DATA FOR ANALYSIS below:
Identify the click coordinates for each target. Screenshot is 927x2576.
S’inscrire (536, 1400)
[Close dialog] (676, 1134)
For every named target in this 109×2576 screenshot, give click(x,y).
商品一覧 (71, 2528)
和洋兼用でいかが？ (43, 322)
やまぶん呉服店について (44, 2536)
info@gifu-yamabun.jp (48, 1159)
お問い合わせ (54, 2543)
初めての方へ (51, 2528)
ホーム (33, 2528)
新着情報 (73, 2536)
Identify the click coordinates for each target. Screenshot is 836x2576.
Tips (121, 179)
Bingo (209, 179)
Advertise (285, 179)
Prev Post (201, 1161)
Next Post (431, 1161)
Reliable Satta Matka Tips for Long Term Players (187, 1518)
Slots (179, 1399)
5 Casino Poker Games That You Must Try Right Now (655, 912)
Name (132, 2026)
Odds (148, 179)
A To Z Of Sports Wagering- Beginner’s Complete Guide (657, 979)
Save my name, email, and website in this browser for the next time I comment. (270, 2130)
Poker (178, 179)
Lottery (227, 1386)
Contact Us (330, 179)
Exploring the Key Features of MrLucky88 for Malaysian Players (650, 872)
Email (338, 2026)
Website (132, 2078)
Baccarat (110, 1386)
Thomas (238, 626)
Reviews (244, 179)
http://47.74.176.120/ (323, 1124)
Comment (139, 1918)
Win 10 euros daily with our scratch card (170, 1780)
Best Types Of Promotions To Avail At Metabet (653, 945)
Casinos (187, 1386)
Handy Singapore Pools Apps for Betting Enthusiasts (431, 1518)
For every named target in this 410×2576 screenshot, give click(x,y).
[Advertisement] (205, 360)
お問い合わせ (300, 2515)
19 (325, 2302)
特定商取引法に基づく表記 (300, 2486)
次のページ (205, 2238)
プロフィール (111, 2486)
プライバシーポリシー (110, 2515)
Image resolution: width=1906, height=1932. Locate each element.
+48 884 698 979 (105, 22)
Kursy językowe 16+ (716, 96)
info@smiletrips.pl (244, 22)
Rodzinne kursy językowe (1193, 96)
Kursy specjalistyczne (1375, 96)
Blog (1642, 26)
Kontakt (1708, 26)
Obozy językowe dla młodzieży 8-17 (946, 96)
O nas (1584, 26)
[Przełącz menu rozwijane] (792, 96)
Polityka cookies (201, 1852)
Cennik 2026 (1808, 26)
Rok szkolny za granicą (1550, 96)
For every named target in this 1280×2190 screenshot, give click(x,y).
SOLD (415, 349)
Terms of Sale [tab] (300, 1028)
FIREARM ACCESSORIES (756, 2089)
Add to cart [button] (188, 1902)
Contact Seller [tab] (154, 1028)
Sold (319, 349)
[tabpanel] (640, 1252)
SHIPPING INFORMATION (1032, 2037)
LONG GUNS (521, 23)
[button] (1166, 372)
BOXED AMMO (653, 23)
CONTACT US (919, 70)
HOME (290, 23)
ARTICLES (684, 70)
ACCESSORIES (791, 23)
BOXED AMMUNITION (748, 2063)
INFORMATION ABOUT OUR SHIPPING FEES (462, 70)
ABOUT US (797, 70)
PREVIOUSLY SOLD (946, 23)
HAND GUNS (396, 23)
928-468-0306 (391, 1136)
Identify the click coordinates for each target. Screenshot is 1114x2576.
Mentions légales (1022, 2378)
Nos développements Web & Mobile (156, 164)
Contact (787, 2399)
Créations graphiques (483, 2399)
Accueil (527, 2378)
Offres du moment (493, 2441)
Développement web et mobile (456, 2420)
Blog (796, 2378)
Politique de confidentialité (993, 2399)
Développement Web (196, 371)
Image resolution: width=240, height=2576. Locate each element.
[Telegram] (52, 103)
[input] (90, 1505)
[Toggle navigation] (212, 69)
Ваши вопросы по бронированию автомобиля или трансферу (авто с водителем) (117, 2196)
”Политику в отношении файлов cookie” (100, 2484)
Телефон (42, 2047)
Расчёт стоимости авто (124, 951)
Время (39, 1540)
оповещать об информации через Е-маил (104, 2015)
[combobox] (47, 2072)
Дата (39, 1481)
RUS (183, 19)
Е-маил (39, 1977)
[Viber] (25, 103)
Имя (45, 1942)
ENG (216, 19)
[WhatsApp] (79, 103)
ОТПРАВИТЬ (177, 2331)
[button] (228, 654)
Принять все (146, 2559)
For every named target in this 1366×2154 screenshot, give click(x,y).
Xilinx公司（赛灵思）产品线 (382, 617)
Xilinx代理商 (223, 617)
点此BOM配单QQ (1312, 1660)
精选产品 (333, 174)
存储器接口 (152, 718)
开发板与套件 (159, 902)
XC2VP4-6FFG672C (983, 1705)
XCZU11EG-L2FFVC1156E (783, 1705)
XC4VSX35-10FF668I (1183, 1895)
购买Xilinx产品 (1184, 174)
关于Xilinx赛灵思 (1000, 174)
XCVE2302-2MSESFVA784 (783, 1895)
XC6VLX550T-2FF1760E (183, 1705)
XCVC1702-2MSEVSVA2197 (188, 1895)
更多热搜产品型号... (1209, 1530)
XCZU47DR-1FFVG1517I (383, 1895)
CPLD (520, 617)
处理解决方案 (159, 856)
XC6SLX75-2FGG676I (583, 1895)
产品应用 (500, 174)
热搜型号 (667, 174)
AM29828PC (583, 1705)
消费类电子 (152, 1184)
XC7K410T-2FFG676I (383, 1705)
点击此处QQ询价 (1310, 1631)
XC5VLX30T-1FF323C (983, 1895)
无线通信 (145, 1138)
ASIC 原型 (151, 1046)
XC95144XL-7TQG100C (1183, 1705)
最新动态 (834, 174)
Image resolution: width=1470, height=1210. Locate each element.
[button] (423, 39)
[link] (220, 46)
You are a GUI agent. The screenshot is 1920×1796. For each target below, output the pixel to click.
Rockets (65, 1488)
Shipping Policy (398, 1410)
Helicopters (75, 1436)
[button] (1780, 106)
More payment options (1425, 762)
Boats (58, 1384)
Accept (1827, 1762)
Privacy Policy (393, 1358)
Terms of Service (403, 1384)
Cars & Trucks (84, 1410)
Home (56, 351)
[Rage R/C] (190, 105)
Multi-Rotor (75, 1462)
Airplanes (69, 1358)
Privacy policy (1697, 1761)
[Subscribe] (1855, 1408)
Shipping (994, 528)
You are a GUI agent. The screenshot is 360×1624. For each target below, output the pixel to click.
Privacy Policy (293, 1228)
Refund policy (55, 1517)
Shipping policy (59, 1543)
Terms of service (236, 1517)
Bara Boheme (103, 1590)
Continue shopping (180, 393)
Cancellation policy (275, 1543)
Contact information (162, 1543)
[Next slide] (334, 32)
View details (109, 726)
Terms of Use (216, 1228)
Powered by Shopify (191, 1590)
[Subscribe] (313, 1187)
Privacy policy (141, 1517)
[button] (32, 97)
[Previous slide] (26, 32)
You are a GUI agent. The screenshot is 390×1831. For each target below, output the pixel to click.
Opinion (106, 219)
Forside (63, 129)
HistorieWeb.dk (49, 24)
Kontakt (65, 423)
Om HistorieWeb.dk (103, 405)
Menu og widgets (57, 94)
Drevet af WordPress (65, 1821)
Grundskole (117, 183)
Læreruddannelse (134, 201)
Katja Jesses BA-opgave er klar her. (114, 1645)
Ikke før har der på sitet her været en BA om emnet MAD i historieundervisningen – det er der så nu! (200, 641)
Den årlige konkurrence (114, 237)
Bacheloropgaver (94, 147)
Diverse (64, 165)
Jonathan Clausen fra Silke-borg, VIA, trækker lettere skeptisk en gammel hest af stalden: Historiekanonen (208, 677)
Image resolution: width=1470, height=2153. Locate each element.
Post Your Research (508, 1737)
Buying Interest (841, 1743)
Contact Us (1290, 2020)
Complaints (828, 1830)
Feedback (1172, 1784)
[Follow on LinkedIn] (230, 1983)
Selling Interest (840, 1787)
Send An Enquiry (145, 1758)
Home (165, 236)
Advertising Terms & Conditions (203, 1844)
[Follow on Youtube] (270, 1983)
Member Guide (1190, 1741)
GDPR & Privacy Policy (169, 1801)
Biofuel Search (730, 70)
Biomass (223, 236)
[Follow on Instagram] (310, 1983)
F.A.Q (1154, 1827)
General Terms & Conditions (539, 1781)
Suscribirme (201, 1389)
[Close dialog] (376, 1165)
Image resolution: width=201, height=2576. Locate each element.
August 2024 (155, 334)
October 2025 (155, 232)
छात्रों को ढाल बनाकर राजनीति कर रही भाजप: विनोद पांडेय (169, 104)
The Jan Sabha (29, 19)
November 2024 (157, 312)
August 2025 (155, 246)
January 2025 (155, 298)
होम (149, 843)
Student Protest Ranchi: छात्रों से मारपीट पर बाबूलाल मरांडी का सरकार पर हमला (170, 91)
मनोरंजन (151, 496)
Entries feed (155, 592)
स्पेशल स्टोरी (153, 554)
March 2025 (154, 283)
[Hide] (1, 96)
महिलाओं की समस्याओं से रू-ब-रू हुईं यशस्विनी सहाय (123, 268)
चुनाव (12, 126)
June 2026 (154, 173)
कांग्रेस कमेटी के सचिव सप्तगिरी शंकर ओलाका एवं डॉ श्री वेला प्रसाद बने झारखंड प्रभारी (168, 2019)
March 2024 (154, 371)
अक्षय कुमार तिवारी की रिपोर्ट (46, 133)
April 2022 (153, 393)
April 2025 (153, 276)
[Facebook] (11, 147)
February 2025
End of DATA FOR ANALYSIS.
**EXERCISE PROMPT**
Please give only the count of lines above containing "ABOUT".

**RESULT OF THIS EXERCISE**
2